Professor Daniel Yon’s film Sathima’s Windsong, about the life and times of South African jazz singer Sathima Bea Benjamin, will screen this weekend as part of the Diaspora Film Festival.
Benjamin’s musical creations were often in the shadow of her husband, jazz musician Abdullah Ibrahim.
“Sathima died Aug. 20 in Cape Town, so this screening is a celebration of her life,” says Yon, who premiered the film at York in 2011.
Sathima’s Windsong will screen at the Carlton Cinema Nov. 2 at 1pm.
A portrait of South African jazz vocalist, the film was shot in New York, Cape Town, Saint Helena and on the Atlantic Ocean.
In interviews with Benjamin in her Chelsea Hotel apartment, her home for more than 30 years, the singer patches together her journeys from apartheid’s “pattern of brokenness”, to a chance meeting and recording with Duke Ellington in Paris, to making a life in New York.
Her narrative and reflections are interwoven with her music, and with commentaries on her life and times. Jazz, ships and the sea come together as metaphors in the film for meditating on exile, displacement and diaspora. Its title is inspired by Benjamin’s haunting composition, “Windsong”.
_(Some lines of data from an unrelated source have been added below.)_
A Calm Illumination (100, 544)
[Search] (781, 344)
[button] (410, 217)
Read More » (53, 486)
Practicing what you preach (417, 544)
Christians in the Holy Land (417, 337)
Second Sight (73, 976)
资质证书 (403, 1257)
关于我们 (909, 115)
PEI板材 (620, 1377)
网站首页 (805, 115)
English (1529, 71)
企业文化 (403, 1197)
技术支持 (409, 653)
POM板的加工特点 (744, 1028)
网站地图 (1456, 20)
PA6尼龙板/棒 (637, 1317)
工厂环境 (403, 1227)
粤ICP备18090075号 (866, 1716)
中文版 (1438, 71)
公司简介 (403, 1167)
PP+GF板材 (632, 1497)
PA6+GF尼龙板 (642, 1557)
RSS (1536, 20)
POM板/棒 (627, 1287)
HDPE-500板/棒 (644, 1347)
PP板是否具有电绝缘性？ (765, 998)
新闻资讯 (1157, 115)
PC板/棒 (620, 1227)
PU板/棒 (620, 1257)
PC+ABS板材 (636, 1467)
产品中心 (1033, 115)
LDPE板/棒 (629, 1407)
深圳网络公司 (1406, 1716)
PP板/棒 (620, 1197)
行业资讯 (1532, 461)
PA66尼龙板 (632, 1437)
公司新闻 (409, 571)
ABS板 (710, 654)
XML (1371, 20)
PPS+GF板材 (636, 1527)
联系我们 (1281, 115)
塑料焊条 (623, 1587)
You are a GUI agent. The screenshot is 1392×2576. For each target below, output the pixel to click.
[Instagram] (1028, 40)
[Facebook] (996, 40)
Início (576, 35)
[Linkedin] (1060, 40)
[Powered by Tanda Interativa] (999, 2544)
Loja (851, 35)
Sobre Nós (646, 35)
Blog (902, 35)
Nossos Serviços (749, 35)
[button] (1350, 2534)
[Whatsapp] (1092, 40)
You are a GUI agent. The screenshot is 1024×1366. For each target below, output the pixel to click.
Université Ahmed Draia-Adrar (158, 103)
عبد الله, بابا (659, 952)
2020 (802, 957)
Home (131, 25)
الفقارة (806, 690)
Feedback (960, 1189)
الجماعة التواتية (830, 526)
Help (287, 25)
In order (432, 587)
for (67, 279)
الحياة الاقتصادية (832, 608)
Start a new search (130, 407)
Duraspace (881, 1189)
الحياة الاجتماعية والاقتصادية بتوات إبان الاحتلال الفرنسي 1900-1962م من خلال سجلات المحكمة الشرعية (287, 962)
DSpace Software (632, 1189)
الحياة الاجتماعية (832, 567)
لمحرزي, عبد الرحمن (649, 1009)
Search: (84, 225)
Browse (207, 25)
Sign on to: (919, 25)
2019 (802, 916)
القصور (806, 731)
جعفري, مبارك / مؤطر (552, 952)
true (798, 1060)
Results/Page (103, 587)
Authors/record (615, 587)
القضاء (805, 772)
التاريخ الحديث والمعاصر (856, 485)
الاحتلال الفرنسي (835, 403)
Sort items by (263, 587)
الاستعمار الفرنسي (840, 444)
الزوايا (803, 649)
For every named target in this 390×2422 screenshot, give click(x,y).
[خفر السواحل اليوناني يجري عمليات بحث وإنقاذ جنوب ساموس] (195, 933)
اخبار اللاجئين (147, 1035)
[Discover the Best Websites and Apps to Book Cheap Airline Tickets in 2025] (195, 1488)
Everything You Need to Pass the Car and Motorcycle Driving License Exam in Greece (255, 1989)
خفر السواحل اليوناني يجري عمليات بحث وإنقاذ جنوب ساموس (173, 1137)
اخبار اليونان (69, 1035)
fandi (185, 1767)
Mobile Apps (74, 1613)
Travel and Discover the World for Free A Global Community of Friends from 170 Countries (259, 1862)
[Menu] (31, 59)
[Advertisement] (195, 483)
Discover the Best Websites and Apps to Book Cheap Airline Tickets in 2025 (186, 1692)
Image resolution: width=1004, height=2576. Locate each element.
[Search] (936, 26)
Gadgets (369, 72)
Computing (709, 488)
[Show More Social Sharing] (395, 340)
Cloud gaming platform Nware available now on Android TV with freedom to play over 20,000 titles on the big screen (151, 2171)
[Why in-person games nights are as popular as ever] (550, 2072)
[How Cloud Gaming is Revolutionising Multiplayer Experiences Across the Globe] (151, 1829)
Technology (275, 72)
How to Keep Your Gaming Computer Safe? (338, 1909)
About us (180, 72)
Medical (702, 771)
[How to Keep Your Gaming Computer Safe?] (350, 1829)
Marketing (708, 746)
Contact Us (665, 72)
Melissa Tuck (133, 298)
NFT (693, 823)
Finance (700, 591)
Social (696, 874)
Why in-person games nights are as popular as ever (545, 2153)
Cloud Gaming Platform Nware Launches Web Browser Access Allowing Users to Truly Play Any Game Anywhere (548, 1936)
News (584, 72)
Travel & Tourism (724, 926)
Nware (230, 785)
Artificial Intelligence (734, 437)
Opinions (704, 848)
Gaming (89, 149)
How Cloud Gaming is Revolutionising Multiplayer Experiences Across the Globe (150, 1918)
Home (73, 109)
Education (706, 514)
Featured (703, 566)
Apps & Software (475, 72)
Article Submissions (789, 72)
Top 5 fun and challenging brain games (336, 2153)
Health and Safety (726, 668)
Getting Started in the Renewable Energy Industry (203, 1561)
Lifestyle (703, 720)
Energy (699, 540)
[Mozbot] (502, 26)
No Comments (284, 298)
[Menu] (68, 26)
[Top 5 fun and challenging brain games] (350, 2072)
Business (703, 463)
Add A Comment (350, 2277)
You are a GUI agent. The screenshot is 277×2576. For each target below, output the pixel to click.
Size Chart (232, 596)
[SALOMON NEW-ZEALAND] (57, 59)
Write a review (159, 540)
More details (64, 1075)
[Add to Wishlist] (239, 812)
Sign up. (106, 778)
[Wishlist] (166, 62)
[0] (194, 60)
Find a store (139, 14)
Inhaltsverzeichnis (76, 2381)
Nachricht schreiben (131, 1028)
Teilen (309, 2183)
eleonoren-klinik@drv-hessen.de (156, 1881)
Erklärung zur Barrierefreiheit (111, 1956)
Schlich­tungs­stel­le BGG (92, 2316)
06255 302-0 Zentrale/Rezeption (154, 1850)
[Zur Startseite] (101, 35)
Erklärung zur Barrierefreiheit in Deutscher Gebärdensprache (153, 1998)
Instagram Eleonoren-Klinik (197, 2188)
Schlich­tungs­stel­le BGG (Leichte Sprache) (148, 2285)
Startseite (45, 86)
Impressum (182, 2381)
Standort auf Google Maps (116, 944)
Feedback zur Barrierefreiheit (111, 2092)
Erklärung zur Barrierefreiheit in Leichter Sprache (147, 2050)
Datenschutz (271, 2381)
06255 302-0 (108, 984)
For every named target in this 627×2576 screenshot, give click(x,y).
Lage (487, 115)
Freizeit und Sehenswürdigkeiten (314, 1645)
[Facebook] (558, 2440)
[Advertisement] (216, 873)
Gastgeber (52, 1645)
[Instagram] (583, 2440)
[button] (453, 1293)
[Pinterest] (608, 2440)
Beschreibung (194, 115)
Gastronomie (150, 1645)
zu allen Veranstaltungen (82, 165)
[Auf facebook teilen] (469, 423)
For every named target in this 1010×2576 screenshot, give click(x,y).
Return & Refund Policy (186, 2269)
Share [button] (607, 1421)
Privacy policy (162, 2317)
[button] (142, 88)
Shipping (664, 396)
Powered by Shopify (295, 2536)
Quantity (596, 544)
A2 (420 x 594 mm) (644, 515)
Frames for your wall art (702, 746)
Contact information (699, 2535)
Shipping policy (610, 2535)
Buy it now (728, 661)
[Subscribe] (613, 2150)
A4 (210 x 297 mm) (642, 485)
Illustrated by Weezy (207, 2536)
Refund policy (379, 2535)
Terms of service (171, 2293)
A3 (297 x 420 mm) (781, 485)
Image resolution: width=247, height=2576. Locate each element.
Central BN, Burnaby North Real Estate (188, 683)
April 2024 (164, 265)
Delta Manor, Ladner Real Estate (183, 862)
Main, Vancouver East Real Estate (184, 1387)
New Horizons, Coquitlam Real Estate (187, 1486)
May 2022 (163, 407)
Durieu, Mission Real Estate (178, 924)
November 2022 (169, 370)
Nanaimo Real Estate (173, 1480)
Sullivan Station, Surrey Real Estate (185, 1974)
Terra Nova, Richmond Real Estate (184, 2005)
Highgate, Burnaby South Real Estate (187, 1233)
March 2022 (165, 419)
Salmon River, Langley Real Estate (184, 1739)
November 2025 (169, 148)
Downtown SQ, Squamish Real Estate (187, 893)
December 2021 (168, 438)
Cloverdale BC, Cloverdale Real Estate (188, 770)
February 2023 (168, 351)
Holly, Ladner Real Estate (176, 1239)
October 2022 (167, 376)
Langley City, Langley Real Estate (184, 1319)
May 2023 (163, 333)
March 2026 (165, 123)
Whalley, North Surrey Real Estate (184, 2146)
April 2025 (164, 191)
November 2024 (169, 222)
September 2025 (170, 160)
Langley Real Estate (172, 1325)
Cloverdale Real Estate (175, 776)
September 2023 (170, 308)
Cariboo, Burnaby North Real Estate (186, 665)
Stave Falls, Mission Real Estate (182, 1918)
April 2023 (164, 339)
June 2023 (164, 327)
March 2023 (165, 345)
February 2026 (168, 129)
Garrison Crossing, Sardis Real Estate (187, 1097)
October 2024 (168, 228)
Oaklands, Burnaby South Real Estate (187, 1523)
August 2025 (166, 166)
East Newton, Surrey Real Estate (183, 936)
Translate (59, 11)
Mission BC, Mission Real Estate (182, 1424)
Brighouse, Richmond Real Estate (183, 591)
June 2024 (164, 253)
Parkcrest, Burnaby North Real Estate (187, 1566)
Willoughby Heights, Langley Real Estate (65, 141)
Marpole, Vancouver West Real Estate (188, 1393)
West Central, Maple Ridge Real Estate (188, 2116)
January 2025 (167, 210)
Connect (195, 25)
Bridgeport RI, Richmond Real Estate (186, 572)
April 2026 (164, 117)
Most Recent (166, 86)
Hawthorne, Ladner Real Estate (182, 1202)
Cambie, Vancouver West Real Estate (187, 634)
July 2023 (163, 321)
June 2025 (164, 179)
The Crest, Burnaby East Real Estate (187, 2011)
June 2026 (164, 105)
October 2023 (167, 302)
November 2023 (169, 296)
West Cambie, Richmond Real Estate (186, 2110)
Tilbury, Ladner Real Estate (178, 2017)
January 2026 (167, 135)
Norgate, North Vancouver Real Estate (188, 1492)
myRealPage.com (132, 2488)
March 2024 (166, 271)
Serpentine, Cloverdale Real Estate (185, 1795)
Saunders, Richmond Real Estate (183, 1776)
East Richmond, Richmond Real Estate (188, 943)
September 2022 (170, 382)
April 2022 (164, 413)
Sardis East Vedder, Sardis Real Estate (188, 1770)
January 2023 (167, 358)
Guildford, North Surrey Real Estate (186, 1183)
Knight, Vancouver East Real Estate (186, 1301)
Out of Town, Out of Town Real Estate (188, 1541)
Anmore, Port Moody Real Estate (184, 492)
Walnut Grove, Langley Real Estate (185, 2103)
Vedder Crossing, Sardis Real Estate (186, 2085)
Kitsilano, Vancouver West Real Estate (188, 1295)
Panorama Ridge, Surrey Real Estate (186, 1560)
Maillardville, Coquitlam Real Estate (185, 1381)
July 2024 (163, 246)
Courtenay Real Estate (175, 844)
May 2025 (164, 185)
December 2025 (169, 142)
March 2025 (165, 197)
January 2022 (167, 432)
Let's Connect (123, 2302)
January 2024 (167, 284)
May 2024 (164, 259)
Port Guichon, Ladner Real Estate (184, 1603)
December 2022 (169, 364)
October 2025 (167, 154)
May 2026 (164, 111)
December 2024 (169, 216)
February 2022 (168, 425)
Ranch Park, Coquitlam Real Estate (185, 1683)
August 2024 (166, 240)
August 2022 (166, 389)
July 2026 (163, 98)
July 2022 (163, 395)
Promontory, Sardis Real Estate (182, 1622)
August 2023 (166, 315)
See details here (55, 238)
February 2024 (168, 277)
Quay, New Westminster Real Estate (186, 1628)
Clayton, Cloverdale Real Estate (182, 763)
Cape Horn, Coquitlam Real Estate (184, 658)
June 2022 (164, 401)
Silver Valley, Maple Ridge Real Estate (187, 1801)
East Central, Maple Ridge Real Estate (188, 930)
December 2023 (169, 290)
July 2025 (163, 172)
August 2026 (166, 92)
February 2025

Yon teaches social anthropology in the Faculty of Liberal Arts & Professional Studies and education in the Faculty of Education at York. He first encountered Benjamin in 2001 at a jazz festival in Cape Town, where he was on sabbatical at the University of Cape Town doing research on the Saint Helena-South African migrations and connections. It turns out Benjamin had roots in the tiny island off the southwest coast of Africa and in the Philippines. These roots, she claimed, explained her unusual voice: “It comes from far, far, far away.” Yon requested an interview and after several meetings persuaded her to let him do a documentary about her.